在“CONTINUOUS CONTROL WITH DEEP REINFORCEMENT LEARNING” 中介绍,https://arxiv.org/pdf/1509.02971.pdf
DDPG Q 值网络将观察结果和动作作为输入,并从中返回一个标量。由于动作在观察结果之后被集成,因此创建了两个网络。
- 参数:
mlp_net_kwargs_net1 (dict, optional) –
MLP 的 kwargs。
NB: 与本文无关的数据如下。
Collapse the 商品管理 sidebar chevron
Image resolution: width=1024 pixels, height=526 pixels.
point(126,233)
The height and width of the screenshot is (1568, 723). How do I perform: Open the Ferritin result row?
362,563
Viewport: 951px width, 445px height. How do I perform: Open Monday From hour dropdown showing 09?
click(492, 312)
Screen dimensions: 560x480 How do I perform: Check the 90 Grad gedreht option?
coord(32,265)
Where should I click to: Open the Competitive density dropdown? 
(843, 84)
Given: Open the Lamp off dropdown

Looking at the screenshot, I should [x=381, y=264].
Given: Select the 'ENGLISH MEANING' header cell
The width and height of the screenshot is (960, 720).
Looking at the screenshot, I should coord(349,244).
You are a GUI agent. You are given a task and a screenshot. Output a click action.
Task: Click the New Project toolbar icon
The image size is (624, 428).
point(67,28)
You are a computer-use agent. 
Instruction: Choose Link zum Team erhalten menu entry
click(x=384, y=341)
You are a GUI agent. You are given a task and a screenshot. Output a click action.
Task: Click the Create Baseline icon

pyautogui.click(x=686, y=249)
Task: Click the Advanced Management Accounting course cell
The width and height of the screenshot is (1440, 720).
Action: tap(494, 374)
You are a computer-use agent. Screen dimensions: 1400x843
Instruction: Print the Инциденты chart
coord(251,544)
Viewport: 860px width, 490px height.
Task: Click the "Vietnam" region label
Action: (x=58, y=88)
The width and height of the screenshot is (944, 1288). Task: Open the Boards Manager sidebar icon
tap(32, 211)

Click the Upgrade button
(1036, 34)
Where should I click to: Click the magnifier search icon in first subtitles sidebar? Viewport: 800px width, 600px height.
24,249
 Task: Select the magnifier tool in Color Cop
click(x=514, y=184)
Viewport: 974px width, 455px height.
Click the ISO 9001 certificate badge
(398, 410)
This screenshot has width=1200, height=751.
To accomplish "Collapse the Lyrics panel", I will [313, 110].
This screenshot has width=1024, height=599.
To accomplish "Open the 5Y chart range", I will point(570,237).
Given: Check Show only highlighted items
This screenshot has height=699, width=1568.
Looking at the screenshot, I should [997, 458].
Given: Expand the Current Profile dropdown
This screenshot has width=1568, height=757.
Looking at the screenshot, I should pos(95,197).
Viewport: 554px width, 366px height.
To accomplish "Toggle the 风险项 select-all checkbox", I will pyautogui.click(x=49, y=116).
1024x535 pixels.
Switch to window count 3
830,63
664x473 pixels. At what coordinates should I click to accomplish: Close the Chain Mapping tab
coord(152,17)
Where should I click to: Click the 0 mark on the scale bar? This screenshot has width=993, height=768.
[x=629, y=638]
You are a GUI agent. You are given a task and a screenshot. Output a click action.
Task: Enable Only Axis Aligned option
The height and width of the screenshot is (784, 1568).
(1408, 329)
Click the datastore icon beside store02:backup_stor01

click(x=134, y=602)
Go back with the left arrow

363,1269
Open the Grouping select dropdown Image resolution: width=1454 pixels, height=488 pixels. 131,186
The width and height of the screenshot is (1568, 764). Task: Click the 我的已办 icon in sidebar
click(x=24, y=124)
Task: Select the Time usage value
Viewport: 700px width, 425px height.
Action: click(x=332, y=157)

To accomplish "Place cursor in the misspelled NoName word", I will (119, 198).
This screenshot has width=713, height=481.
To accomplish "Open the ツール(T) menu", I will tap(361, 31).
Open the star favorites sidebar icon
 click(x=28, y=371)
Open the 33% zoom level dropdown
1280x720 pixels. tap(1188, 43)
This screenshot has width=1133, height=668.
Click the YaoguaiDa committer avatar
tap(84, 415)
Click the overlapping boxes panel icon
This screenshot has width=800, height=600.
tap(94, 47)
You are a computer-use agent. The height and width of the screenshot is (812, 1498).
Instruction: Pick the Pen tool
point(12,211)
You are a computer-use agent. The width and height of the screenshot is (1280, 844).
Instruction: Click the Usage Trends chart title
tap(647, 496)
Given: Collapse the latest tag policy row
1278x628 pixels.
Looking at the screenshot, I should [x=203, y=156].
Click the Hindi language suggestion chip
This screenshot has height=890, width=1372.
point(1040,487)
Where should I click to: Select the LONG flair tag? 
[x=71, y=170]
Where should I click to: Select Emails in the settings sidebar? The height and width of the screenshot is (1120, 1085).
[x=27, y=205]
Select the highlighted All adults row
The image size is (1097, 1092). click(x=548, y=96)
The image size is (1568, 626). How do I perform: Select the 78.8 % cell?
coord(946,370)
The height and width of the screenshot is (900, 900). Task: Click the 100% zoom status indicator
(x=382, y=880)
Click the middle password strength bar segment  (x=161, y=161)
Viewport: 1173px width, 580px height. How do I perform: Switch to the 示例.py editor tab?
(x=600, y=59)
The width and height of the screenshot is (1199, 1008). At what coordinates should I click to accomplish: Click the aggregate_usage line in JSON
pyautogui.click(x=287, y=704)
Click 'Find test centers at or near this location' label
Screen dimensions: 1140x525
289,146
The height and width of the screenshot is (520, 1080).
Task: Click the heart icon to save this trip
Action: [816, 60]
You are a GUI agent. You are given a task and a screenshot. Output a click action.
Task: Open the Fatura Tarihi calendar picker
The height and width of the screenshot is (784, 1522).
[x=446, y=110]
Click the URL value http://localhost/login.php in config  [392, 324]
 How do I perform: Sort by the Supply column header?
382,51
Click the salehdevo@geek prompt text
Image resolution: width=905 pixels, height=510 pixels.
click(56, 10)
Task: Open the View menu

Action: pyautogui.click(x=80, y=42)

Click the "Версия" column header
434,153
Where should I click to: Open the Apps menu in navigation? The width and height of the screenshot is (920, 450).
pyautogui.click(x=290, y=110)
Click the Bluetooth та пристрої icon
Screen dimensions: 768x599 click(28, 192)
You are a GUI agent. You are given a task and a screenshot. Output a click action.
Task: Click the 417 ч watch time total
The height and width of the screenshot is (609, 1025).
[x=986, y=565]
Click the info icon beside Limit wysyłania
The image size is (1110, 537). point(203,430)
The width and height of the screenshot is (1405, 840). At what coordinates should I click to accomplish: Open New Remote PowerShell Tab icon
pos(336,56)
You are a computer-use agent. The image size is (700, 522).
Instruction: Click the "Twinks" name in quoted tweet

默认值为
>>> { ... 'in_features': None, ... 'out_features': 400, ... 'depth': 0, ... 'num_cells': [], ... 'activation_class': nn.ELU, ... 'bias_last_layer': True, ... 'activate_last_layer': True, ... }
mlp_net_kwargs_net2 –
默认值为
>>> { ... 'in_features': None, ... 'out_features': 1, ... 'depth': 1, ... 'num_cells': [300, ], ... 'activation_class': nn.ELU, ... 'bias_last_layer': True, ... }
device (torch.device, optional) – 创建模块的设备。
示例
>>> import torch >>> from torchrl.modules import DdpgMlpQNet >>> net = DdpgMlpQNet() >>> print(net) DdpgMlpQNet( (mlp1): MLP( (0): LazyLinear(in_features=0, out_features=400, bias=True) (1): ELU(alpha=1.0) ) (mlp2): MLP( (0): LazyLinear(in_features=0, out_features=300, bias=True) (1): ELU(alpha=1.0) (2): Linear(in_features=300, out_features=1, bias=True) ) ) >>> obs = torch.zeros(1, 32) >>> action = torch.zeros(1, 4) >>> value = net(obs, action) >>> print(value.shape) torch.Size([1, 1])